● Enunciado A
Edita os registos desde a linha com "Task: Point to the word Bedroom" até à linha com "Point to the £135.00", inclusive, trocando "label" por "caption" e mantendo todo o resto inalterado.

---------- Texto de origem ----------

Museu Como Performance regressa a Serralves

O Museu Como Performance regressa a Serralves a 11 e 12 setembro para a sua 7ª edição. Mais um passo para a afirmação do lugar da performance no espaço do Museu, mas também para o seu questionamento.

 

Em tempos de negociações dramáticas da presença, derivadas e agudizadas por crises sanitárias, emergências ambientais e por fricções sociopolíticas que somatizam as dores de crescimento dos ideais cosmopolitas à escala global, a performance oferece-se como uma possibilidade e campo de reflexão e experimentação, de encontros e de tensões cuja urgência parece inescapável.

 

Novamente, reúnem-se neste programa um conjunto de artistas e de trabalhos que oferecem uma trama de encontros e cruzamentos disciplinares onde se incluem performance, ações, dança, música e instalação. Cecilia Bengolea (AR) & François Chaignaud (FR), Coletivo Loa (PT), Guillem Mont De Palol (ES) & Miguel Pereira (PT), Inês Tartaruga Água (PT), Jack Sheen (UK), Margherita Morgantin (IT), Paz Rojo (ES), Rogério Nuno Costa (PT) são os nomes que marcam a 7ª edição

 

CECILIA BENGOLEA & FRANÇOIS CHAIGNAUD “SYLPHIDES”

Os Silfos são seres sobrenaturais, uma invenção da imaginação de seres humanos e psíquicos presos entre mundos (principalmente entre o dos mortos e o dos vivos, mas também o da fantasia e da realidade, o do que é possível e o do que não é …).

Tendo-se tornado uma tendência literária e coreográfica respetivamente nos séculos XVIII e XIX, a figura do silfo ainda aparece nos dias de hoje como um importante enigma na nossa imaginação. Enquanto questionam quão materiais são o corpo e a vida após a morte, bem como a nossa relação com os mortos e os seus corpos terrenos, os silfos lançam dúvidas sobre alguns grandes aspetos mais solidificados do pensamento ocidental: o dualismo, o tempo linear, o racionalismo …

 

COLETIVO LOA “NKISI”

---------- Registos fornecidos ----------

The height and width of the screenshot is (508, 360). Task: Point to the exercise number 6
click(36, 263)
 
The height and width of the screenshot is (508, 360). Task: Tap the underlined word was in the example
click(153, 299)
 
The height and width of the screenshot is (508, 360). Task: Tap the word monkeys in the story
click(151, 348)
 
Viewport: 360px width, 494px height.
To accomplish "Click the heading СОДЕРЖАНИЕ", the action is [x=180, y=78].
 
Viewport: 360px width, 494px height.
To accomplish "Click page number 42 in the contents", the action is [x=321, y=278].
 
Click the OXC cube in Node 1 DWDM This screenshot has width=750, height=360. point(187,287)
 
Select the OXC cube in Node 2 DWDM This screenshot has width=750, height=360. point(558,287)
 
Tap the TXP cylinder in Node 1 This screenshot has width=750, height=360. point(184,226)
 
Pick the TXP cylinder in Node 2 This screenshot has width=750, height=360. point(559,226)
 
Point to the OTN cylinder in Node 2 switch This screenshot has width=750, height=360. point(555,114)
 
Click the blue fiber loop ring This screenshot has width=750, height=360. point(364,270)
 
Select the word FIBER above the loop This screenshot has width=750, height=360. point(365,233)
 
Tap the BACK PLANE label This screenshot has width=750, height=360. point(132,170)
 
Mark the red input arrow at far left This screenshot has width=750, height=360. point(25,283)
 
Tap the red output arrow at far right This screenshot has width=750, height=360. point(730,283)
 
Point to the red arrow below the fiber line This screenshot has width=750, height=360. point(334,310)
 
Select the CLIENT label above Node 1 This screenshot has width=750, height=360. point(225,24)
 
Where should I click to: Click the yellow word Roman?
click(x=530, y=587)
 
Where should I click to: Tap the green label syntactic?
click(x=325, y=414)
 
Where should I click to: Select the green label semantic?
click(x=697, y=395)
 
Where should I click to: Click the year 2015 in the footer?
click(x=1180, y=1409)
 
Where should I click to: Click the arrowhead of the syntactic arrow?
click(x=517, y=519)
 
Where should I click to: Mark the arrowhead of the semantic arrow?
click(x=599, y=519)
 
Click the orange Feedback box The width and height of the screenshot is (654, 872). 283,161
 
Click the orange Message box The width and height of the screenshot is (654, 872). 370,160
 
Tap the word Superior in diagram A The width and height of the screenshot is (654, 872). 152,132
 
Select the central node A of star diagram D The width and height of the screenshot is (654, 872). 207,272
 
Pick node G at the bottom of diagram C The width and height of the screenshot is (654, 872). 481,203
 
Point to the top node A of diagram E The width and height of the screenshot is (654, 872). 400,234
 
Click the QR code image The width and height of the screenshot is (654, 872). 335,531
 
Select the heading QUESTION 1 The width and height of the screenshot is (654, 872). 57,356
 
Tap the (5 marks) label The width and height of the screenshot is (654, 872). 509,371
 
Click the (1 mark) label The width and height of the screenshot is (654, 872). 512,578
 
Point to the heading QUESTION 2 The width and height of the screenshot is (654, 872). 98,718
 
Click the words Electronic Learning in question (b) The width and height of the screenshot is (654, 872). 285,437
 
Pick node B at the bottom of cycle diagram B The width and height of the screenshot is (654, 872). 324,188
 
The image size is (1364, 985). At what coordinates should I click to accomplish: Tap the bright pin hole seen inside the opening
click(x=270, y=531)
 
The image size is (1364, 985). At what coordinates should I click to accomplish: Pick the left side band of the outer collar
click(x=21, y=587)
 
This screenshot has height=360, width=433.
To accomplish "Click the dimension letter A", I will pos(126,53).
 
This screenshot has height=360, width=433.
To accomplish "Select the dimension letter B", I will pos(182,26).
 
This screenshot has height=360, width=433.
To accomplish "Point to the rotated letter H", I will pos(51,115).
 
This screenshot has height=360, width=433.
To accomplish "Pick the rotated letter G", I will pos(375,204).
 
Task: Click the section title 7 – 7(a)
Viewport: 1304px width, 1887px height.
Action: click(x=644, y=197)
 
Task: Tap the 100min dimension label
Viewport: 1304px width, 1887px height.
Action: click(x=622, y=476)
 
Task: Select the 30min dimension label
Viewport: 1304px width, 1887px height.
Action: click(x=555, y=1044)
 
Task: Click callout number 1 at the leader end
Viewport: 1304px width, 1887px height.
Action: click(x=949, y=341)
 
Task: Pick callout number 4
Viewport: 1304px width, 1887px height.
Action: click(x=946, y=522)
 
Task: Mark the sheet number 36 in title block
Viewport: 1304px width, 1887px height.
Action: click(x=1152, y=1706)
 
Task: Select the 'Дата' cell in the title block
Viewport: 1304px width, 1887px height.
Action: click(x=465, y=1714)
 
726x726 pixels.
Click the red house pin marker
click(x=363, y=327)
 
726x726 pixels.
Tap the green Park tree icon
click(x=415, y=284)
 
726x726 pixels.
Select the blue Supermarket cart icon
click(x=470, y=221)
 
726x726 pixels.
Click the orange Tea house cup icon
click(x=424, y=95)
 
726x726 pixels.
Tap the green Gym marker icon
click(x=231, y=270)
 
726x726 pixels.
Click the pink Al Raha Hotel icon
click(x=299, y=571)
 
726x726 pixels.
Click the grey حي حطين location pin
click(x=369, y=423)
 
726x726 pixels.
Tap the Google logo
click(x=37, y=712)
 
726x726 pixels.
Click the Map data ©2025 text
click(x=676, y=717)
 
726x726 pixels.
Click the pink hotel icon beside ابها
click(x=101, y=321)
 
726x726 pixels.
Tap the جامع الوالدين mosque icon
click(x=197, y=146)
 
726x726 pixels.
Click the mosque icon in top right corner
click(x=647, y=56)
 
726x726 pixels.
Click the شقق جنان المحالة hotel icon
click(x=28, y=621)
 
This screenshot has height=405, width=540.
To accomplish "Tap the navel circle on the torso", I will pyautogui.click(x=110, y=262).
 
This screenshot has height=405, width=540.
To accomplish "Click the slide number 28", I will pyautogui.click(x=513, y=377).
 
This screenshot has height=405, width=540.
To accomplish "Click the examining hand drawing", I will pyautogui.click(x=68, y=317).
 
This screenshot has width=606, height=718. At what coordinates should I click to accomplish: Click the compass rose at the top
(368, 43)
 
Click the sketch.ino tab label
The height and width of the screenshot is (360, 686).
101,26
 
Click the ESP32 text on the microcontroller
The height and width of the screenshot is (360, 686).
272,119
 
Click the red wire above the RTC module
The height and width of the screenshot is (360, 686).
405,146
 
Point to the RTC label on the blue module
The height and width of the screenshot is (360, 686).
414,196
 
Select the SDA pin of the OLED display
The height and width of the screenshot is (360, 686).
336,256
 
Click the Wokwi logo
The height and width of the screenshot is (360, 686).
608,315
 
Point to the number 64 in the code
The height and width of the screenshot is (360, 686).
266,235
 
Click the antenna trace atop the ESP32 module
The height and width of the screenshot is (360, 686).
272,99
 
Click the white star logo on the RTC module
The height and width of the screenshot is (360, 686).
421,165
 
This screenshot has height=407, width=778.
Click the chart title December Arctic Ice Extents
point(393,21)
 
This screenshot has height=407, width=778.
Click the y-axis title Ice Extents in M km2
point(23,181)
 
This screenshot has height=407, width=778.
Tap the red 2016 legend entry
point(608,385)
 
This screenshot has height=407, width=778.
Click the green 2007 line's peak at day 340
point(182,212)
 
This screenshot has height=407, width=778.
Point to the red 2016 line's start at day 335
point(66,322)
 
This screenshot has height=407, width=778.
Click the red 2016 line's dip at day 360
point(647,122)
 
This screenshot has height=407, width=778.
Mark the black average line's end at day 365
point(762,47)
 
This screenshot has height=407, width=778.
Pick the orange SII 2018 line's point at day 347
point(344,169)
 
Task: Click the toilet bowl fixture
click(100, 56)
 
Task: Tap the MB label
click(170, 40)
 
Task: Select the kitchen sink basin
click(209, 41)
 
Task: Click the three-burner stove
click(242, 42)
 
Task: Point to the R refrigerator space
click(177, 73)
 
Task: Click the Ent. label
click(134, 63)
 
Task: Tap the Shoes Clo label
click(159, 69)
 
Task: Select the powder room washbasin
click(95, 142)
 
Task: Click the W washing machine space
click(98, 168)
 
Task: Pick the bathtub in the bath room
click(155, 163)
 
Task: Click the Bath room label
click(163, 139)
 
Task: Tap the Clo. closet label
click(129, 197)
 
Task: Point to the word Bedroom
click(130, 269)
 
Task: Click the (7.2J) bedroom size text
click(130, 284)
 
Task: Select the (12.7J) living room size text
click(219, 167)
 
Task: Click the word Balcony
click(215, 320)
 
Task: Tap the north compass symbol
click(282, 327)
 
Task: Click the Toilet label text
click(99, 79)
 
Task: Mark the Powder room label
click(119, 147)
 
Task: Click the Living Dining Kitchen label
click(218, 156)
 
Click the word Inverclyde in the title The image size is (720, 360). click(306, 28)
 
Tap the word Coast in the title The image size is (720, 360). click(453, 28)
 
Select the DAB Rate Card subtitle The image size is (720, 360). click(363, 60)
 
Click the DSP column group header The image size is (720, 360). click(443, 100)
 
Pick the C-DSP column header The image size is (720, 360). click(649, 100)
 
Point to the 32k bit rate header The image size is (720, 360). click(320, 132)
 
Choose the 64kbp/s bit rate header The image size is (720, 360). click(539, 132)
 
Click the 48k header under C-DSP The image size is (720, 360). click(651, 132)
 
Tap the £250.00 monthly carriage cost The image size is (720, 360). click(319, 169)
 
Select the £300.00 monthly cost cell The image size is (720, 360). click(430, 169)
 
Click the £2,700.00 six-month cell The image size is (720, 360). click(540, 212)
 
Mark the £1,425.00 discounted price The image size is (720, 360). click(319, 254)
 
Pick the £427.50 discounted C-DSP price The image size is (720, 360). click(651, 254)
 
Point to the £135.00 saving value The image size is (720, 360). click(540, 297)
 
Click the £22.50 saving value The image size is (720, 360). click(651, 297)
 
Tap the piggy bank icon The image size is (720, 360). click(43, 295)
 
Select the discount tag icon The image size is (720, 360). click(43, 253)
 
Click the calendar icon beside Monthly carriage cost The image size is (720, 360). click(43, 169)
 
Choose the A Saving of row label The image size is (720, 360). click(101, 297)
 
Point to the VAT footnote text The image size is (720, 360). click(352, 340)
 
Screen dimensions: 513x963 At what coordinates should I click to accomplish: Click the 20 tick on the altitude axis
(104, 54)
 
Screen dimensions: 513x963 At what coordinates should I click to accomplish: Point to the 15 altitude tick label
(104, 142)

----------

● Enunciado B
Segundo o texto de origem, em que dias decorre a 7ª edição do Museu Como Performance em Serralves?

● Resolução completa A
Task: Point to the word Bedroom
click(130, 269)
 
Task: Click the (7.2J) bedroom size text
click(130, 284)
 
Task: Select the (12.7J) living room size text
click(219, 167)
 
Task: Click the word Balcony
click(215, 320)
 
Task: Tap the north compass symbol
click(282, 327)
 
Task: Click the Toilet caption text
click(99, 79)
 
Task: Mark the Powder room caption
click(119, 147)
 
Task: Click the Living Dining Kitchen caption
click(218, 156)
 
Click the word Inverclyde in the title The image size is (720, 360). click(306, 28)
 
Tap the word Coast in the title The image size is (720, 360). click(453, 28)
 
Select the DAB Rate Card subtitle The image size is (720, 360). click(363, 60)
 
Click the DSP column group header The image size is (720, 360). click(443, 100)
 
Pick the C-DSP column header The image size is (720, 360). click(649, 100)
 
Point to the 32k bit rate header The image size is (720, 360). click(320, 132)
 
Choose the 64kbp/s bit rate header The image size is (720, 360). click(539, 132)
 
Click the 48k header under C-DSP The image size is (720, 360). click(651, 132)
 
Tap the £250.00 monthly carriage cost The image size is (720, 360). click(319, 169)
 
Select the £300.00 monthly cost cell The image size is (720, 360). click(430, 169)
 
Click the £2,700.00 six-month cell The image size is (720, 360). click(540, 212)
 
Mark the £1,425.00 discounted price The image size is (720, 360). click(319, 254)
 
Pick the £427.50 discounted C-DSP price The image size is (720, 360). click(651, 254)
 
Point to the £135.00 saving value The image size is (720, 360). click(540, 297)

● Resolução completa B
A 11 e 12 de setembro.